Default parameters via config file
Instead of passing parameters on the command line every time, both pyobs and pyobsd can read their default values from a YAML config file. The first of the following locations that exists is used:
~/.config/pyobs.yaml/etc/pyobs.yaml/opt/pyobs/storage/pyobs.yaml
Within that file, parameters go into a section named after the tool, e.g.:
pyobs:
log_level: debug
pyobsd:
path: /opt/pyobs
chuid: pyobs:pyobs
Only a fixed set of parameters can be set this way (roughly those without a value that changes between runs, such as the module config file itself). Command line parameters always take precedence over values from the config file. Which config file was picked, if any, is logged on startup.
Module launcher pyobs
The pyobs command runs a single module. A typical command for running pyobs simply defines a configuration file:
pyobs config.yaml
Parameters
The command accepts the following optional parameters:
- -h/–help:
Shows the help for the pyobs command.
- –log-level <level>:
One of critical, error, warning, info, debug. Indicates the level of logging.
- -l/–log-file <file>:
If provided, in addition to logging to stdout, the log is also written to the given file.
- –log-rotate:
Only valid in combination with -l/–log-file. Requests an automated rotation of log files to avoid large files.
- –syslog:
If given, log messages are also sent to the systemd journal, tagged with the module name.
- -p/–pid-file <file>:
If given, pyobs writes its process ID into the given file and starts in the background.
- –gui:
Shows an additional GUI, which is especially useful under Windows, where a graceful exit is otherwise impossible.
- –username <username> and –password <password>:
Username and password for connecting to the central server can be provided here as well as in the given config or in environment variables.
- –server <host:ip>:
If the server to connect to cannot be inferred from the username, another one can be specified as <host>:<ip>.
- –comm <type>:
The Comm type to use, if –username and –password are provided on command line. Must be xmpp at the moment.
Username and password
There are three different ways for providing a server connection:
Provide it in the config YAML file. It then should have a section like this:
comm: class: pyobs.comm.xmpp.XmppComm jid: test@example.com password: topsecret
Use the –username and –password command line parameters.
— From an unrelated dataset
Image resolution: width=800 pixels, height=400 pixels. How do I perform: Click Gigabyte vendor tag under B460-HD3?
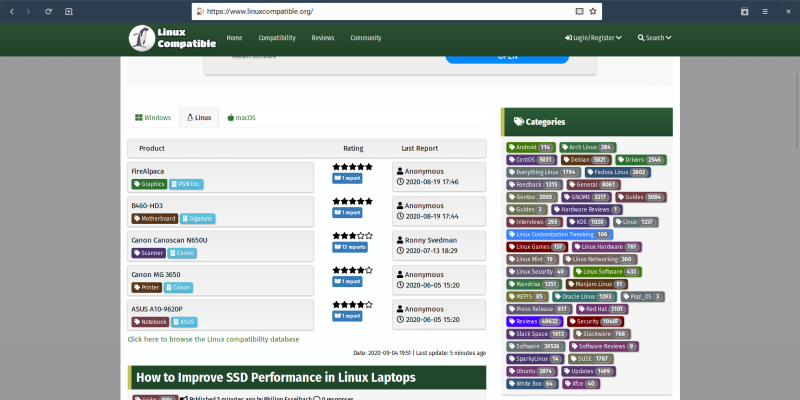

Provide the username and password in the environment variables PYOBS_USERNAME and PYOBS_PASSWORD, respectively. The server can be defined via PYOBS_SERVER.
pyobsd daemon
The pyobsd command can automatically start and stop multiple modules, if their configuration files are all stored in a single directory.
Commands
There are four basic commands:
- pyobsd start:
A call to pyobsd start starts modules from every single configuration YAML file it can find. Every additional parameter limits this to the given module, i.e. pyobsd start camera only starts the camera module with aconfiguration in camera.yaml.
- pyobsd stop:
Works the same way as pyobsd start, but stops the modules.
- pyobsd restart:
The restart command is equivalent to calling first stop and then start
- pyobsd status:
Gives an overview of detected configuration files and started modules.
CLI Parameters
The command accepts the following optional parameters:
- -h/–help:
Shows the help for the pyobs command.
- -c/–config-path <path>:
Defines the path in which to look for configuration files, defaults to /opt/pyobs/config.
- -r/–run-path <path>:
Defines the path in which to store PID files, defaults to /opt/pyobs/run.
- -r/–run-path <path>:
Defines the path in which to store log files, defaults to /opt/pyobs/log.
- –log-level <level>:
One of critical, error, warning, info, debug. Indicates the level of logging.
- –syslog:
If given, forwards –syslog to every started module, so their log messages are also sent to the systemd journal.
- –chuid <user>:<group>:
Switches user to the given user in the given group when starting/stopping a module, defaults to pyobs.
- –start-stop-daemon <path>:
The path to the start-stop-daemon executable, defaults to /sbin/start-stop-daemon.
Note that none of the pathes have to be defined, if the recommended path structure is used.